Don't people break that implied agreement all the time?
There's no question that with the rapid growth of new technology and the speed with which our economy is developing, there has been a lot of growth in these cases involving misappropriations of trade secrets.
The first company to develop a key technology in an industry like telecommunications, for instance, gets a huge competitive and financial edge, even if it's relatively short-lived. Losing that edge because of intellectual property theft can have disastrous effects, especially on a smaller company. Losing a key trade secret can mean that a company loses its dominance in a key market, loses millions in sales, and ultimately even fails entirely.
But the pressure that's on companies to stay a step ahead of their rivals can sometimes be too great. There's the temptation to use improperly disclosed information from a former employee. We're seeing it more often in technology companies, but the problem spans all kinds of industries.
We had a company here in Massachusetts that brought an action against some former employees who they alleged took their chocolate chip cookie recipe. We recently had a case where two pharmaceutical companies sued each other after an employee left one firm and started the other one, supposedly taking some confidential information with him. That case resulted in a $78 million verdict.
What can a small business do to try to head off the loss of important information?
I think the best chance to reduce theft is by educating employees and ensuring that they understand their obligations to guard confidential information. Having a clearly written policy that ensures understanding amongst employees about what their obligations are is critical.
How is it best to communicate that policy?
I advise companies to give their new employees a copy of the policy during the hiring process. Either include it as part of an employee manual that must be signed showing that they received and read the information, or make it a separate but simple nondisclosure agreement that the employee must sign. Certainly, this kind of thing would be most important for your scientists, your technical staff, and the people working in your financial and marketing areas.
Once you have those policies and agreements in place, how else can you maintain vigilance about protecting your company's confidential information?
Business owners who are concerned should safeguard their information by securing physical files with keys, or computer files with passwords. They might also want to secure certain parts of the building, so they don't allow public access to manufacturing plants or offices where key employees are developing new products.
It's not a bad idea to give people access only on a need-to-know basis. If there's a legal case at some point, the court will consider whether the company has taken reasonable steps to protect the sensitive information.
Where can entrepreneurs get advice and the legal framework to do that protection?
Employers can draw upon their human-resources personnel or consultants in this area. They should also have attorneys who are savvy about this part of the law review their plans and legal documents, to maximize their protection.

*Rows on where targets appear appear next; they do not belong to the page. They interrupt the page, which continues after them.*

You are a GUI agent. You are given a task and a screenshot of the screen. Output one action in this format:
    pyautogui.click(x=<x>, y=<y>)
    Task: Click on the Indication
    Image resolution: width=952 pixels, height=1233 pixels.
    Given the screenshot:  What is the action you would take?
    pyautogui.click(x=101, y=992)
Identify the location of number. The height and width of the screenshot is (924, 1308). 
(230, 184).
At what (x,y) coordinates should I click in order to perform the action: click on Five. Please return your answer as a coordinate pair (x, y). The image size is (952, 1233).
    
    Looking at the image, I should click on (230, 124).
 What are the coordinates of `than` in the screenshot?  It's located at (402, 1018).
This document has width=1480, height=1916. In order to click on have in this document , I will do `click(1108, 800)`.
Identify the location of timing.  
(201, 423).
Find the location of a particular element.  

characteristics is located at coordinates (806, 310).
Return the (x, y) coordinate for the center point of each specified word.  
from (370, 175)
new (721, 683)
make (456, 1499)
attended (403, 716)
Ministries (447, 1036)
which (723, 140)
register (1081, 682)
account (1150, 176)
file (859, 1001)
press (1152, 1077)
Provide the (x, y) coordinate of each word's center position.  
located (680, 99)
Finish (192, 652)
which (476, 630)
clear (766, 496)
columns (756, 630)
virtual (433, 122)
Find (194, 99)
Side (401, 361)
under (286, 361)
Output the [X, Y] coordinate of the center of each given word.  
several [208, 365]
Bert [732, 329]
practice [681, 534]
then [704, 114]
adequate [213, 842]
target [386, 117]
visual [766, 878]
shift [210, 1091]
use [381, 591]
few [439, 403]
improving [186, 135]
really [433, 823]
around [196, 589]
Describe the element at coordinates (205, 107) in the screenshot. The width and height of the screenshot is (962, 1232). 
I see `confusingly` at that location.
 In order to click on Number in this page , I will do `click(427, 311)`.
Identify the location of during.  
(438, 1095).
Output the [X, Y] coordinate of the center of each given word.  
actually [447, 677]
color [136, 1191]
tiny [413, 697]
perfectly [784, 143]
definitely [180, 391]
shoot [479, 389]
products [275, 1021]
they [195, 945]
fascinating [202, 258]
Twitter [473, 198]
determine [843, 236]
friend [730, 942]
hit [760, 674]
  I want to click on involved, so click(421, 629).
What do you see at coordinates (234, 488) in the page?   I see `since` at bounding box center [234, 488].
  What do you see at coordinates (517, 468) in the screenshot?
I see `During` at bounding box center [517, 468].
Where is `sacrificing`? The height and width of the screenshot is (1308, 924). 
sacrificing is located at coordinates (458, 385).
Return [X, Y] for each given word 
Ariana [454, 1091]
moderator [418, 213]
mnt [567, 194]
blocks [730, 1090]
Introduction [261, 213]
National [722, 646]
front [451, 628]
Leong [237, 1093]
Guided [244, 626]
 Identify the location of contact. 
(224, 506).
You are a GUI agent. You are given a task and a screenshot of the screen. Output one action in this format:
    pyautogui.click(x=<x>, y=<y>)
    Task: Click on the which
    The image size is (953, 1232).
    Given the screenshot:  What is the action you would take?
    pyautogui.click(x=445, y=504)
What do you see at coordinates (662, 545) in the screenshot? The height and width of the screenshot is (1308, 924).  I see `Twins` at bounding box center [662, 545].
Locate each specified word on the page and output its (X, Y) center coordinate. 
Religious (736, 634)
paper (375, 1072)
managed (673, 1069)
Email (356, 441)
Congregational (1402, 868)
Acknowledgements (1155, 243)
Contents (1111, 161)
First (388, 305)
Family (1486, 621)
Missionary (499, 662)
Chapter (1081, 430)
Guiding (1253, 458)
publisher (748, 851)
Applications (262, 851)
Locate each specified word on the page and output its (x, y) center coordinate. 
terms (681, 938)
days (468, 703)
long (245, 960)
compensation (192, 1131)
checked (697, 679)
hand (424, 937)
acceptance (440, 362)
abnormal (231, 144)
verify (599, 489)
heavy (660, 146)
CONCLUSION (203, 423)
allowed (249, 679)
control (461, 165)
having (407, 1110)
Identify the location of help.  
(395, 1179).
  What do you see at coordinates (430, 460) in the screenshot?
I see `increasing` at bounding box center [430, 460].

It's an area fraught with expensive litigation, so it's important to make sure up-front that your written agreements and company policies are as strong and as specific as they can be, so they'll stand up in court.
The other thing to do is to make sure that your employees are happy so you can have high retention rates. When people leave, if you have a chance, do exit interviews where you remind them of their confidentiality obligations. If they walk out the door mad, it's going to be difficult, but you'll need to monitor potential misappropriation as best you can. Keeping an ear to the ground or the industry grapevine sometimes works best.